**Problem statement:**
In the material below, the lines from the one containing "2 [tab] (51, 134)" through the one containing "Bóng hai màu vân rạn kim cương KC-107 đen (27, 1438)" are to be given again exactly, ends included, and no others.

**Entries shown:**
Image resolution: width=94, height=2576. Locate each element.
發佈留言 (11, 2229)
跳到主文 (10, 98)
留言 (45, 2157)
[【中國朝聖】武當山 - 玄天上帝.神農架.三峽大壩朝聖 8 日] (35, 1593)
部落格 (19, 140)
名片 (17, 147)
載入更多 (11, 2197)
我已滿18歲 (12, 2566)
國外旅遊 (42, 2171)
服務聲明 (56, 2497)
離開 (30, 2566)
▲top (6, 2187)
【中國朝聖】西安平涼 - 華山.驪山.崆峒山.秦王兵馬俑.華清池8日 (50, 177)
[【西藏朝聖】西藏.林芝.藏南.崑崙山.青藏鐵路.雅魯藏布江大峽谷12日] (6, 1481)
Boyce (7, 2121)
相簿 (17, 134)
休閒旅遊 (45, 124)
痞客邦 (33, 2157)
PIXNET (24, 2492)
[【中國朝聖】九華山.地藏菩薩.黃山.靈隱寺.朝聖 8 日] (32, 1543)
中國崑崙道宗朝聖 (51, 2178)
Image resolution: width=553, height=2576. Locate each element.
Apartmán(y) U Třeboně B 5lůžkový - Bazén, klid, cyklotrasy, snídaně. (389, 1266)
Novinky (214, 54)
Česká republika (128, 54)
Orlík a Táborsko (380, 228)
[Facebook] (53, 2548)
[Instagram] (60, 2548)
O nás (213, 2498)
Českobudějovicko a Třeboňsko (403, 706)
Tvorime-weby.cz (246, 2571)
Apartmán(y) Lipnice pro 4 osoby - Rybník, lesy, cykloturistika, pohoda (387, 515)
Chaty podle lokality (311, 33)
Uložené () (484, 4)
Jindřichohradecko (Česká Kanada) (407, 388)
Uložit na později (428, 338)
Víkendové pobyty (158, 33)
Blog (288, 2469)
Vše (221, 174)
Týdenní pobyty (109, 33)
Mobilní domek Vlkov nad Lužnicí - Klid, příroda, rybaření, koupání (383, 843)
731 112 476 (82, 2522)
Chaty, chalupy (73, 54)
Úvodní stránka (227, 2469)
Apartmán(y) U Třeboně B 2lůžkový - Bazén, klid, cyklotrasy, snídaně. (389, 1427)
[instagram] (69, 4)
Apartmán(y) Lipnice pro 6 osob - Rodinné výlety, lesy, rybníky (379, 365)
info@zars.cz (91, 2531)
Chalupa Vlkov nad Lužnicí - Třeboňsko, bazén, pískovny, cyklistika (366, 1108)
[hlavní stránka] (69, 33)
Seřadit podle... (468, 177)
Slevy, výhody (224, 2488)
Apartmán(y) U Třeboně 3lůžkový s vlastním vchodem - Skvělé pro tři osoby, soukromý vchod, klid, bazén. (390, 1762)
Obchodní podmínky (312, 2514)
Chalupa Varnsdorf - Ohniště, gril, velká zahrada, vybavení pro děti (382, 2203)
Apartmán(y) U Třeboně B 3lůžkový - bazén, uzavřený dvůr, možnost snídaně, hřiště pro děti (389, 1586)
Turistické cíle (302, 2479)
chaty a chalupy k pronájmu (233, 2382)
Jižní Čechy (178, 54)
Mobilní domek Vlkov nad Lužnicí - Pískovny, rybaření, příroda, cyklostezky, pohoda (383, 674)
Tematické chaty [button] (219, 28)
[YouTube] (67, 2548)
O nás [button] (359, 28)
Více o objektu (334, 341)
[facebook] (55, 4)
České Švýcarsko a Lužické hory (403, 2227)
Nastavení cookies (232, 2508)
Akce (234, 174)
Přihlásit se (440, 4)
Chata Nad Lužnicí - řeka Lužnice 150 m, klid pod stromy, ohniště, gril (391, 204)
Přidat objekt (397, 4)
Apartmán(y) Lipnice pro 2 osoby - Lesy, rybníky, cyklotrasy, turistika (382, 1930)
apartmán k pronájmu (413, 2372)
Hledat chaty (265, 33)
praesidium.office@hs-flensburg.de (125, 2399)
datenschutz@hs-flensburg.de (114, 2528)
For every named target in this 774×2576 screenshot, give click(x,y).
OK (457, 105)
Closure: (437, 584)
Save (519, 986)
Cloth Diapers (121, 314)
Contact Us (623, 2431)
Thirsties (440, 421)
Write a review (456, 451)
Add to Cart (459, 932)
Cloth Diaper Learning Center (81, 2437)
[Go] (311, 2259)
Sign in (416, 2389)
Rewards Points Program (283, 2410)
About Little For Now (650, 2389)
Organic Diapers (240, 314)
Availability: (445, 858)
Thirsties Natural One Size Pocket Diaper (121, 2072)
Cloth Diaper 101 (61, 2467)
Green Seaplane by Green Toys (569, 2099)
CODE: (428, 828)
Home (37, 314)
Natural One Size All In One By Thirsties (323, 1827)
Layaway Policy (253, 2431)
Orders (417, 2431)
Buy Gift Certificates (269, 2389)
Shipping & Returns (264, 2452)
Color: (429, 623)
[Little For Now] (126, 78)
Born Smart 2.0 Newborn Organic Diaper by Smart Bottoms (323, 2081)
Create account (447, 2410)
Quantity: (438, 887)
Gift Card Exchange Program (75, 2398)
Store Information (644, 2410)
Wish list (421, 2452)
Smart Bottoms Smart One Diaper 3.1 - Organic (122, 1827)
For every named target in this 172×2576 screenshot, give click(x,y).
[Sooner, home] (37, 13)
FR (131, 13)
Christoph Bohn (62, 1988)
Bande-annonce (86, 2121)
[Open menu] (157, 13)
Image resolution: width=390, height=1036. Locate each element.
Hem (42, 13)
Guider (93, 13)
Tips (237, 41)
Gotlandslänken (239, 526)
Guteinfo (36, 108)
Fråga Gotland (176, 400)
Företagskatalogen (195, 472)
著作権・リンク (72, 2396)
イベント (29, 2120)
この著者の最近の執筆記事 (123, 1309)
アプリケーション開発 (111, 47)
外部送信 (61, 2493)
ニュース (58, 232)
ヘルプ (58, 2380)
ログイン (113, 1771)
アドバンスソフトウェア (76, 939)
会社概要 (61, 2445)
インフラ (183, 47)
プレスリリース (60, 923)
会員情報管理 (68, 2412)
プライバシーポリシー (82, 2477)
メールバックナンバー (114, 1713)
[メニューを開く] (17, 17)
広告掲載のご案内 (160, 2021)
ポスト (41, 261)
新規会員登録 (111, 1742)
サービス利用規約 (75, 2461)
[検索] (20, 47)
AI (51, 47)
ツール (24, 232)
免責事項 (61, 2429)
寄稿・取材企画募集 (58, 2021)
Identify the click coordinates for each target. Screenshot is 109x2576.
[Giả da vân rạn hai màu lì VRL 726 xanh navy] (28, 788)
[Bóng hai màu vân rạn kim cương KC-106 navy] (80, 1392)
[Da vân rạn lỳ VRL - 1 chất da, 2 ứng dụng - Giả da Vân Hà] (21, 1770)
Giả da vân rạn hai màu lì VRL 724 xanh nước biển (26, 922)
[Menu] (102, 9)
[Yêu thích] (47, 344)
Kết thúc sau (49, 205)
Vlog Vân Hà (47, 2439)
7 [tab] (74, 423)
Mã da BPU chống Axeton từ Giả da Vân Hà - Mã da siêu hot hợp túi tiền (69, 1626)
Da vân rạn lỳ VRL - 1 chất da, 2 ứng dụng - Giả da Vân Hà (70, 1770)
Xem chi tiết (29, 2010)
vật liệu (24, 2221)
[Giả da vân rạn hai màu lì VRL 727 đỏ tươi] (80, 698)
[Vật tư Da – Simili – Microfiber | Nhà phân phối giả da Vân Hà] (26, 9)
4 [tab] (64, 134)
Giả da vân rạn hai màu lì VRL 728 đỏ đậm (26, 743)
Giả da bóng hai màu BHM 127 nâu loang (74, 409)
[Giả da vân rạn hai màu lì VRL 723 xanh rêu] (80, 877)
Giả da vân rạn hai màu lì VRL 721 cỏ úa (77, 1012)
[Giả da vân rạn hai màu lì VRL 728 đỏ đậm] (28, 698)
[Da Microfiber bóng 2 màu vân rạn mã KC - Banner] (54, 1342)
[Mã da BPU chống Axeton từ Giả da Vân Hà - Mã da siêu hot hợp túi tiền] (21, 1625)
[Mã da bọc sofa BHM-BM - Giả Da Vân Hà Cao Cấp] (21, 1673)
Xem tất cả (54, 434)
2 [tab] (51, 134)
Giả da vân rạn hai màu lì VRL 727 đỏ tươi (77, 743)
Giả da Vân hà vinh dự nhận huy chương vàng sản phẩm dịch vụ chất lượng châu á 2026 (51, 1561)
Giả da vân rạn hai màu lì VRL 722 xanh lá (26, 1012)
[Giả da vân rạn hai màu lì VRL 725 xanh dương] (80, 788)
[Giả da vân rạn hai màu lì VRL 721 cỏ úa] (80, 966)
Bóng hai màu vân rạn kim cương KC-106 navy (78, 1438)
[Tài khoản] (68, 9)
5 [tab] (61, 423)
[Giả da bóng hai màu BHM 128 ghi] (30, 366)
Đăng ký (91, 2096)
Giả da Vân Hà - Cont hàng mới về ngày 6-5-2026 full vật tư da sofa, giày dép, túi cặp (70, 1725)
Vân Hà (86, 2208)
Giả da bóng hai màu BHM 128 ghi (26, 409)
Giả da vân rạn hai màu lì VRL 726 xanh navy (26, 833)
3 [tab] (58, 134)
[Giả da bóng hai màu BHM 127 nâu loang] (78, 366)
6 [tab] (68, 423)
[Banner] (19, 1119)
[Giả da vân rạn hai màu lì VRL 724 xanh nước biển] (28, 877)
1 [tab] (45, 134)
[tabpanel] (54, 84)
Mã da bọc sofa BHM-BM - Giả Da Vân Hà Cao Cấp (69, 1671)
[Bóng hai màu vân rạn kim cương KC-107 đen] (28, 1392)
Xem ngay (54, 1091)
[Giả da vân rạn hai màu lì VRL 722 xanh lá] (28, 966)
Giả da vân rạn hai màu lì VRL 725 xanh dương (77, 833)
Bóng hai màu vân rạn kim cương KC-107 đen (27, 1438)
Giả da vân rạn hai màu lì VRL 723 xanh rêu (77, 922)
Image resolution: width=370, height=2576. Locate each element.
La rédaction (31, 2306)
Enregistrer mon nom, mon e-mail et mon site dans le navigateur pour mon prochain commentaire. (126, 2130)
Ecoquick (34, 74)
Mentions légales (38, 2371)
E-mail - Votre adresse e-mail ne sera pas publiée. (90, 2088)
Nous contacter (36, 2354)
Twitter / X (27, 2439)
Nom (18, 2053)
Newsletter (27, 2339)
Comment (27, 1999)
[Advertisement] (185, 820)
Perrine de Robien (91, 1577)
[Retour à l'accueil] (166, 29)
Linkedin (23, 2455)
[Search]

**Your response:**
2 [tab] (51, 134)
Giả da vân rạn hai màu lì VRL 727 đỏ tươi (77, 743)
Giả da Vân hà vinh dự nhận huy chương vàng sản phẩm dịch vụ chất lượng châu á 2026 (51, 1561)
Giả da vân rạn hai màu lì VRL 722 xanh lá (26, 1012)
[Giả da vân rạn hai màu lì VRL 725 xanh dương] (80, 788)
[Giả da vân rạn hai màu lì VRL 721 cỏ úa] (80, 966)
Bóng hai màu vân rạn kim cương KC-106 navy (78, 1438)
[Tài khoản] (68, 9)
5 [tab] (61, 423)
[Giả da bóng hai màu BHM 128 ghi] (30, 366)
Đăng ký (91, 2096)
Giả da Vân Hà - Cont hàng mới về ngày 6-5-2026 full vật tư da sofa, giày dép, túi cặp (70, 1725)
Vân Hà (86, 2208)
Giả da bóng hai màu BHM 128 ghi (26, 409)
Giả da vân rạn hai màu lì VRL 726 xanh navy (26, 833)
3 [tab] (58, 134)
[Giả da bóng hai màu BHM 127 nâu loang] (78, 366)
6 [tab] (68, 423)
[Banner] (19, 1119)
[Giả da vân rạn hai màu lì VRL 724 xanh nước biển] (28, 877)
1 [tab] (45, 134)
[tabpanel] (54, 84)
Mã da bọc sofa BHM-BM - Giả Da Vân Hà Cao Cấp (69, 1671)
[Bóng hai màu vân rạn kim cương KC-107 đen] (28, 1392)
Xem ngay (54, 1091)
[Giả da vân rạn hai màu lì VRL 722 xanh lá] (28, 966)
Giả da vân rạn hai màu lì VRL 725 xanh dương (77, 833)
Bóng hai màu vân rạn kim cương KC-107 đen (27, 1438)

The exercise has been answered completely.